** Aim of the exercise **
Reproduce every line of text in the data below word for word, and leave the pictures out.

## begin

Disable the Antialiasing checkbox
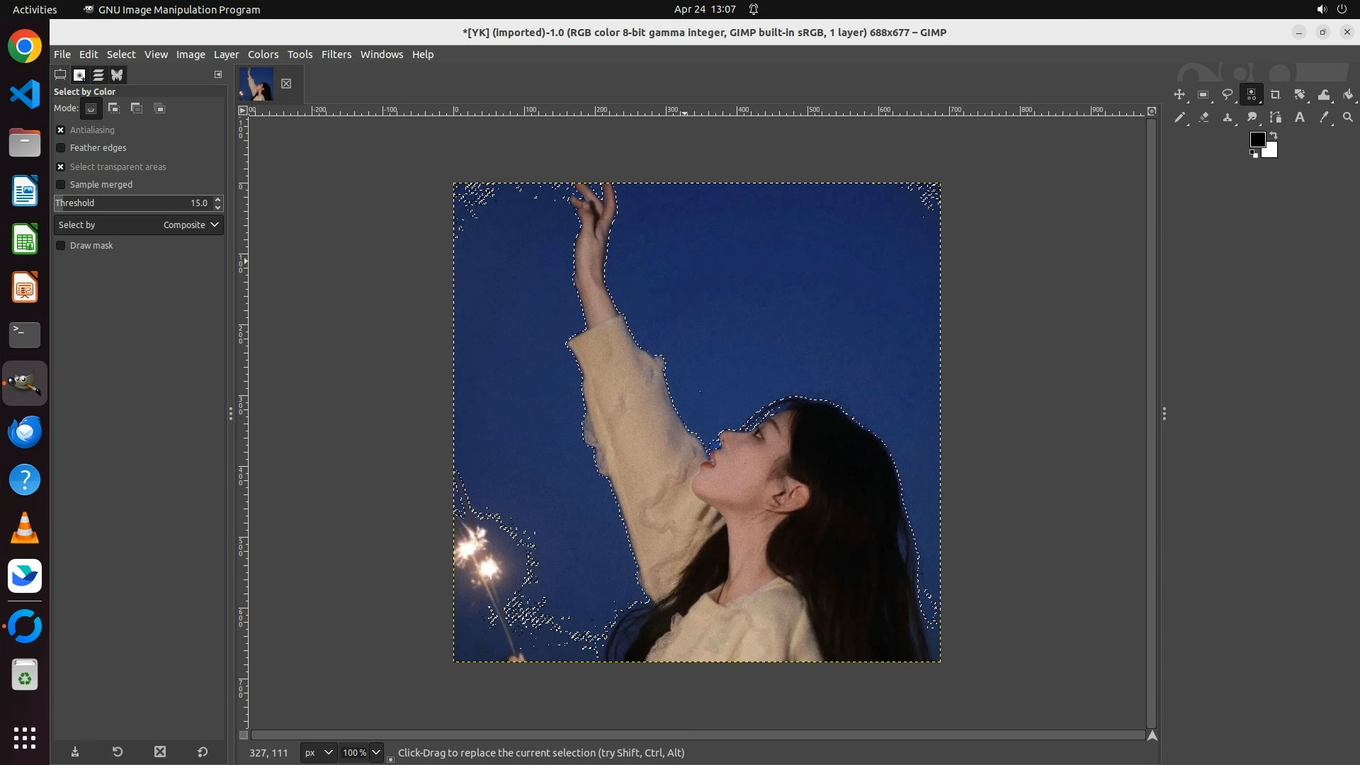tap(61, 130)
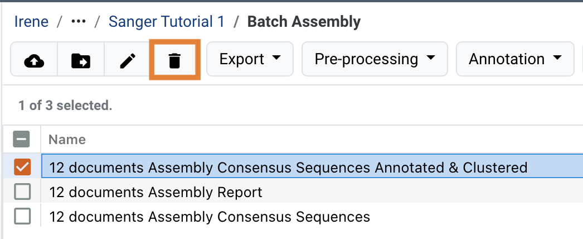The height and width of the screenshot is (239, 583).
Task: Open the Export dropdown menu
Action: 250,59
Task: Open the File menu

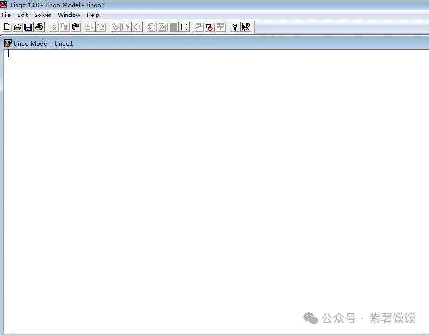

## end

** Result **
Disable the Antialiasing checkbox
tap(61, 130)
The height and width of the screenshot is (239, 583).
Task: Open the Export dropdown menu
Action: 250,59
Task: Open the File menu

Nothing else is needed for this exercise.